Mr. Dove could bear it no longer.

“Ishmael, or Smith, or Ibubesi—whichever name you may prefer,” he broke out, “do not lie to me about your servant, for now I know all the truth, which I refused to believe when my daughter and Nonha told it me. You are a black-hearted villain. But yesterday you dared to come and ask Rachel to marry you, and now I find that you are living—oh! I cannot say it, it makes me ashamed of my race. Listen to me, sir. If ever you dare to set foot in Ramah again, or to speak to my wife and daughter, the Kaffirs shall whip you off the place. Indeed,” he added, shaking his sjambok in Ishmael’s face, “although I am an older man than you are, were it not for my office I would give you the thrashing you deserve.”
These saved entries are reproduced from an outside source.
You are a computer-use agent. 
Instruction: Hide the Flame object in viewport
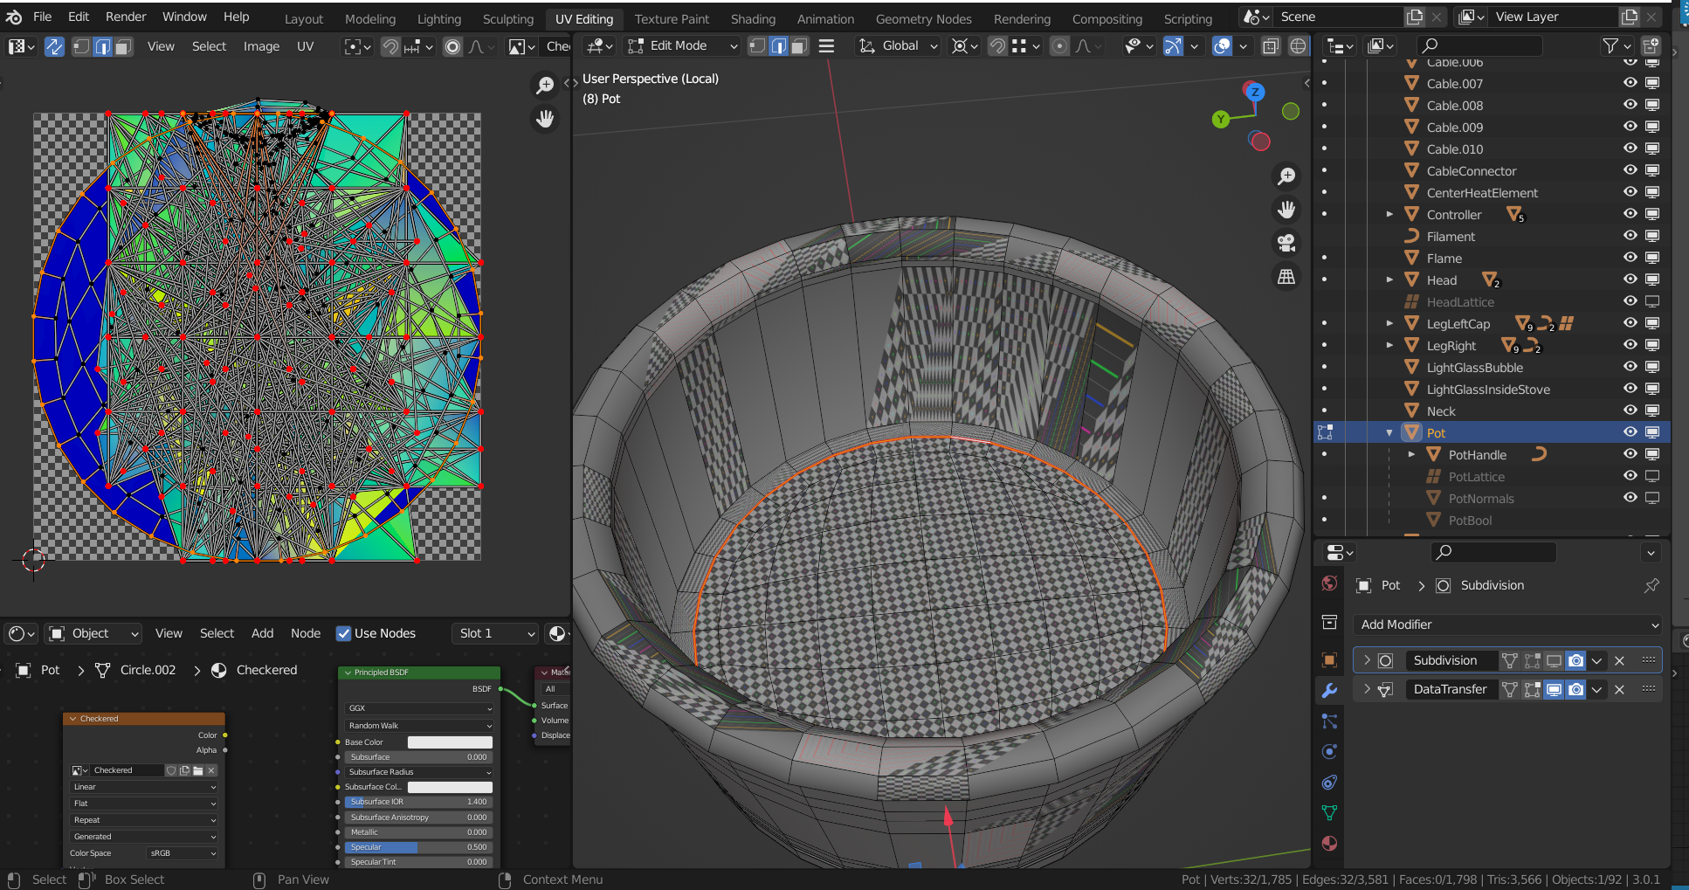[1630, 258]
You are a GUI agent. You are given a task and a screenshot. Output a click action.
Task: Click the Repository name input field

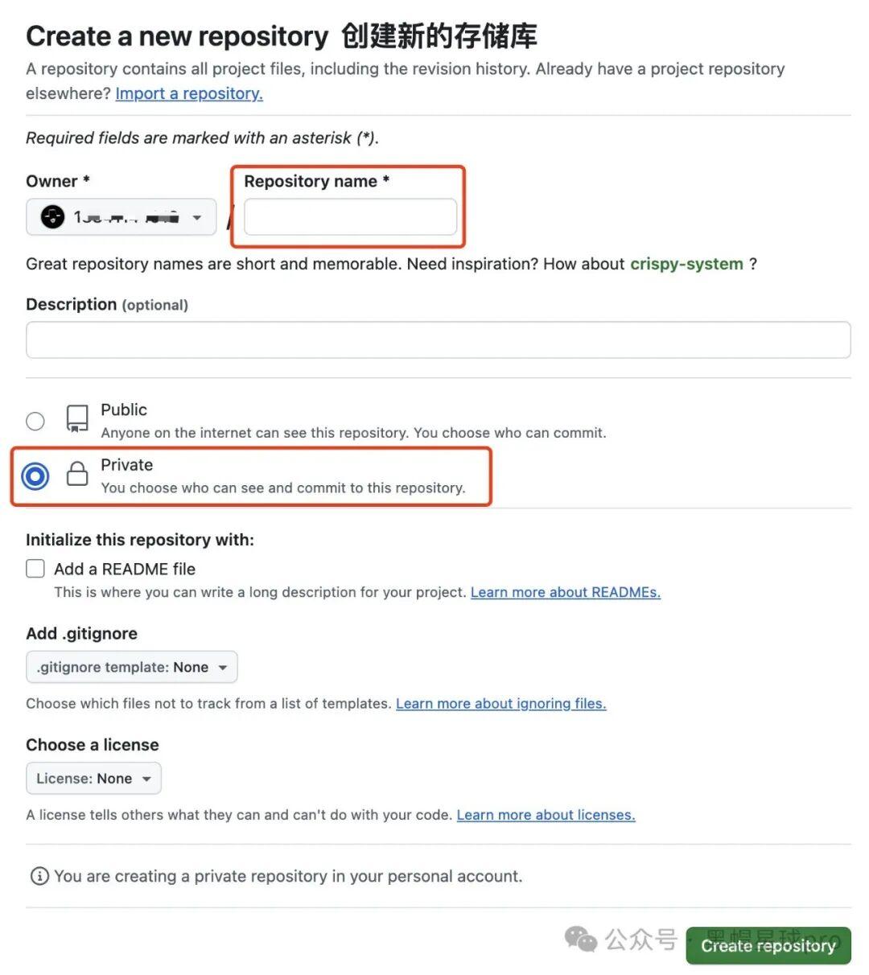tap(351, 217)
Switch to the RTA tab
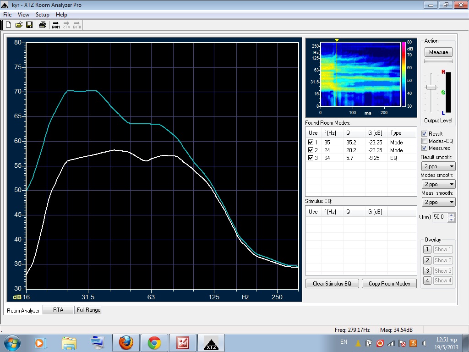Image resolution: width=469 pixels, height=352 pixels. point(58,310)
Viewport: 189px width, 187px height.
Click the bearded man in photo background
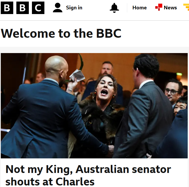(107, 68)
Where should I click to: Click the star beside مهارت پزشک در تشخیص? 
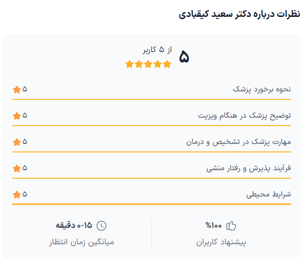[17, 142]
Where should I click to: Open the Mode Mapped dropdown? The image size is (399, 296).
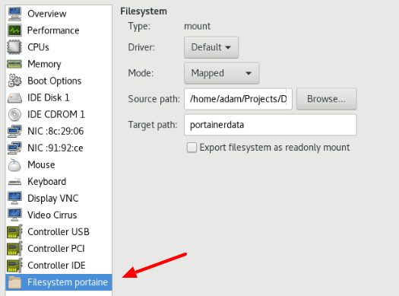[222, 73]
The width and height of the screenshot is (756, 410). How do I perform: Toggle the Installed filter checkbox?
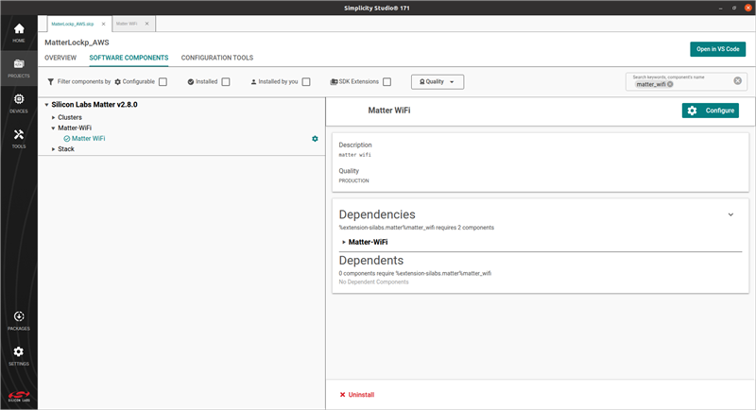pyautogui.click(x=225, y=82)
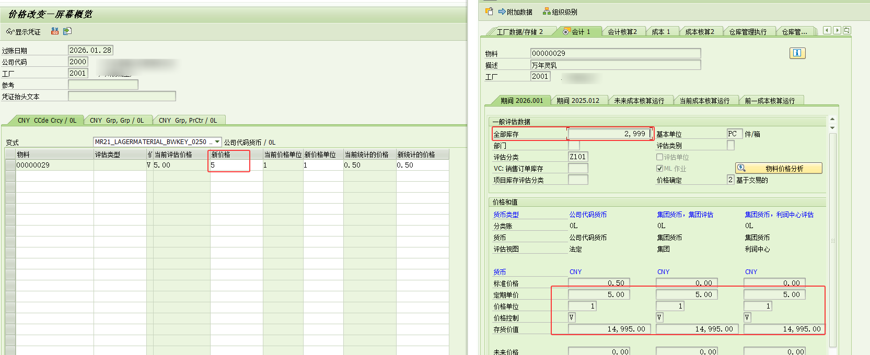Open the tab list icon after arrows
This screenshot has height=355, width=870.
coord(847,31)
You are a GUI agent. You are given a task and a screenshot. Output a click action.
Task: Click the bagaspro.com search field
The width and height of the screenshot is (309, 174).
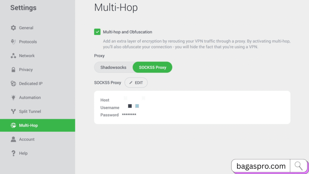(261, 166)
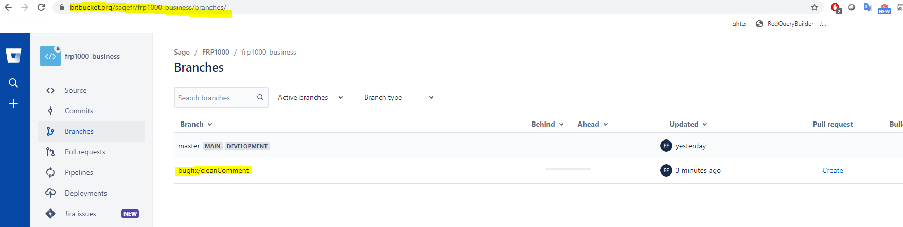
Task: Click Create pull request link for bugfix/cleanComment
Action: tap(833, 170)
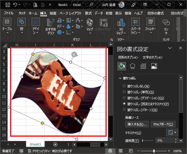Open the Effects pentagon icon in format pane
The image size is (187, 154).
click(132, 66)
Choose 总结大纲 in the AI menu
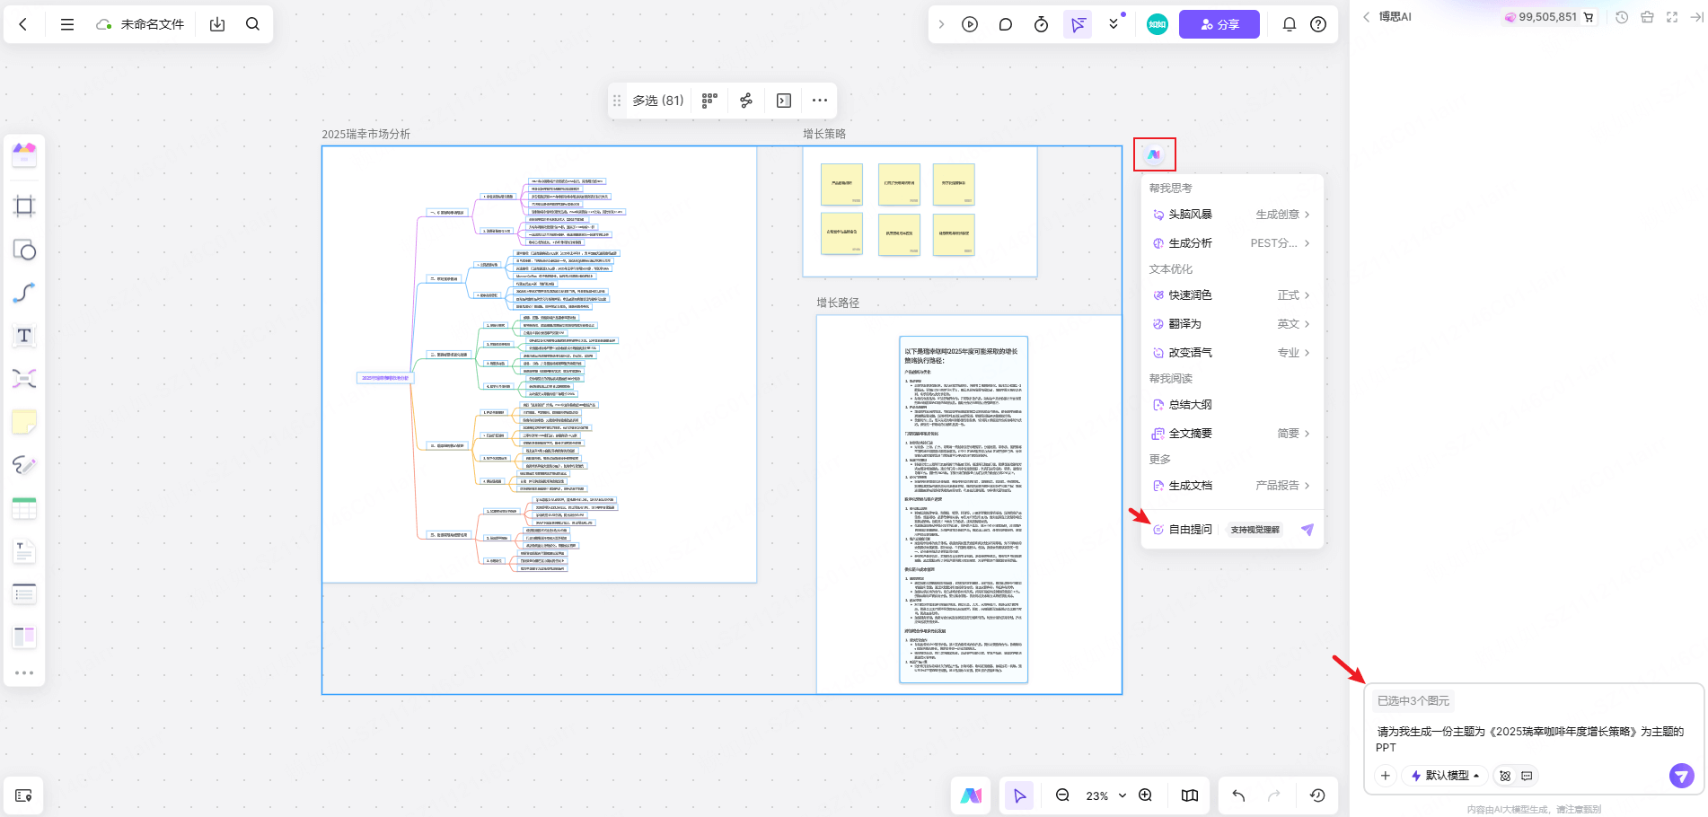The height and width of the screenshot is (817, 1708). [1190, 405]
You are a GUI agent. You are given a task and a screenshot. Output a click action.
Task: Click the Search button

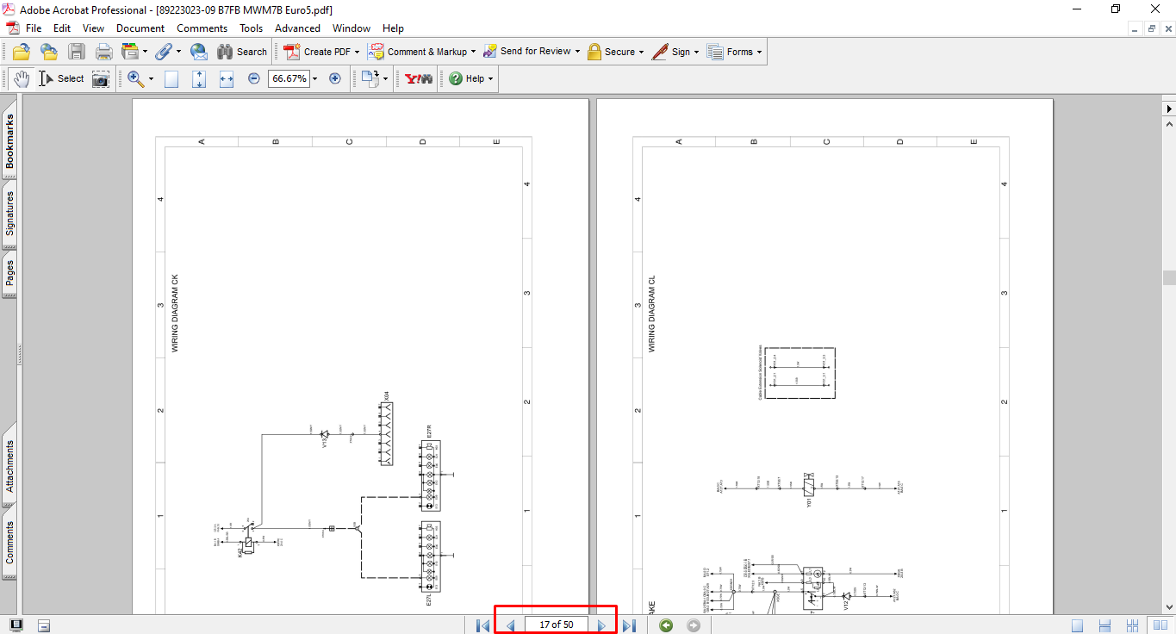point(242,52)
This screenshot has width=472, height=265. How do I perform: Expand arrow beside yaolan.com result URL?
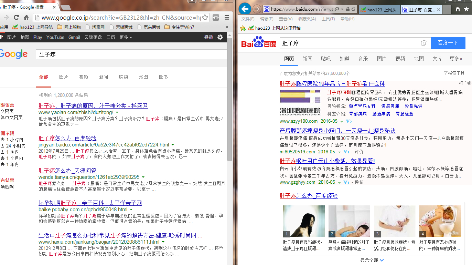click(117, 113)
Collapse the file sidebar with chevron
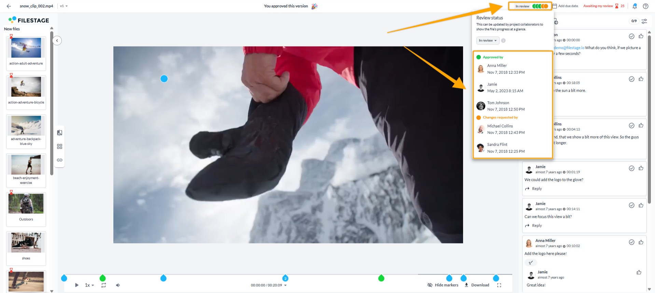This screenshot has width=655, height=293. tap(57, 41)
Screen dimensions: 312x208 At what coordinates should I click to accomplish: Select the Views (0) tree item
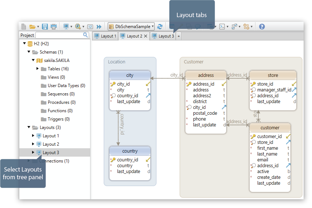tap(56, 77)
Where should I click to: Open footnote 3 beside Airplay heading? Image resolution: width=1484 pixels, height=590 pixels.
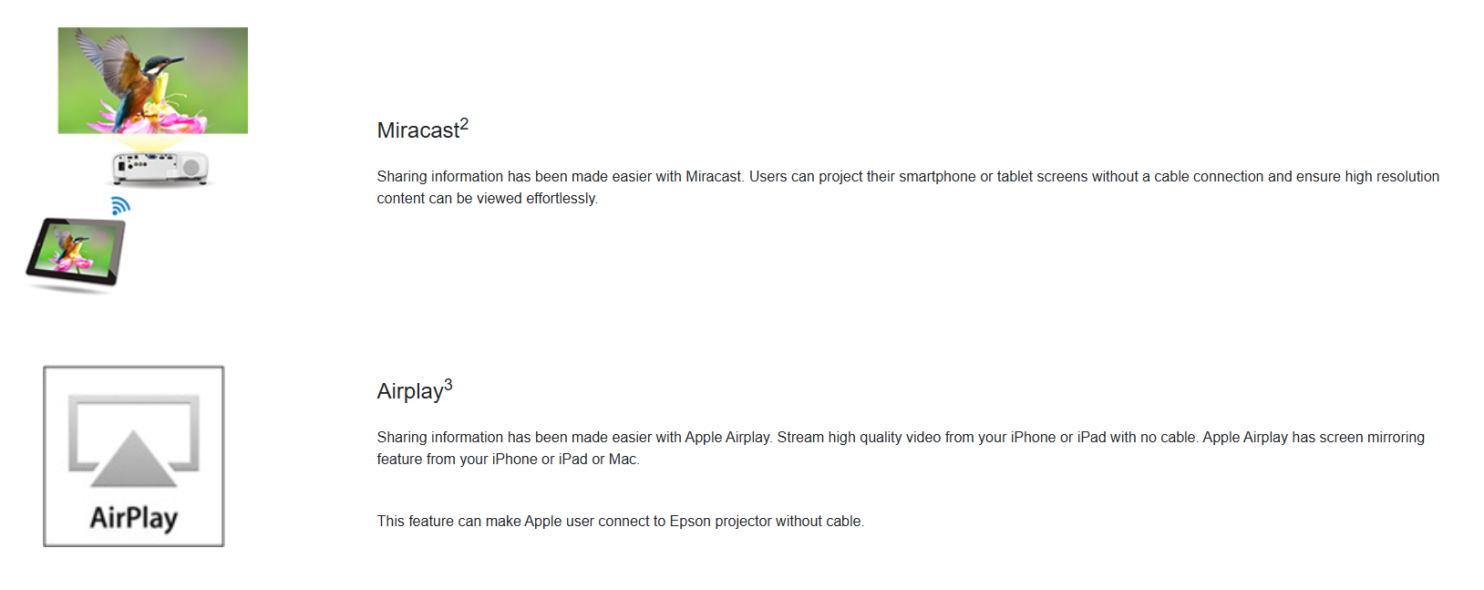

At first Ishmael had shrunk beneath this torrent of invective, but the threat of violence roused his fierce nature. His face grew evil, and his long black hair and beard bristled with wrath.

“You had best get out of this, you prayer-snuffling old humbug,” he said savagely, “for if you stop much longer I will make you sing another tune. We have sea-cow whips here, too, and you shall learn what a hiding means, such a hiding that your own family won’t know you, if you live to get back to them. Look here, I offered to marry your daughter on the square, and I meant what I said. I’d have got rid of all this black baggage, and she should have been the only one. Well, I’ll marry her yet, only now she’ll just take her place with the others. We are all one flesh and blood, black and white, ain’t we? I have often heard you preach it. So what will she have to complain of?” he sneered. “She can go and hoe mealies like the rest.”

As this brutal talk fell upon his ears Mr. Dove’s reason departed from him entirely. After all, he was an English gentleman first, and a clergyman afterwards; also he loved his daughter, and to hear her spoken of like this was intolerable to him, as it would have been to any father. Lifting the sjambok he cut Ishmael across the mouth so sharply that the blood came from his lips, then suddenly remembering that this deed would probably mean his death, stood still awaiting the issue. As it chanced it did not, for the man, like most brutes and bullies, was a coward, as Rachel had already found out. Obeying his first impulse he sprang at the clergyman with an oath, then seeing that his two guides, who carried assegais, had ranged themselves beside him, checked himself, for he feared lest those spears should pierce his heart.

“You are in my house,” he said, wiping the blood from his beard, “and an old man, so I can’t kill you as I would anyone else. But you have made me your enemy now, you fool, and others can. I have protected you so far for your daughter’s sake, but I won’t do it any longer. You think of that when your time comes.”

“My time, like yours, will come when God wills,” answered Mr. Dove unflinchingly, “not when you or anyone else wills. I do not fear you in the least. Still, I am sorry that I struck you, it was a sin of which I repent as I pray that you may repent.”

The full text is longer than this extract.